--- START TASK INPUT ---

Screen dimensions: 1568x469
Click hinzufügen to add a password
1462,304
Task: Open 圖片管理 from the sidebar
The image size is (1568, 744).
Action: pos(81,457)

--- END TASK INPUT ---

- OBJECTIVE -
Please edit the listing above by replacing "sidebar" with "side panel" and keeping every other line as it is.

- FINISHED EXERCISE -
Screen dimensions: 1568x469
Click hinzufügen to add a password
1462,304
Task: Open 圖片管理 from the side panel
The image size is (1568, 744).
Action: pos(81,457)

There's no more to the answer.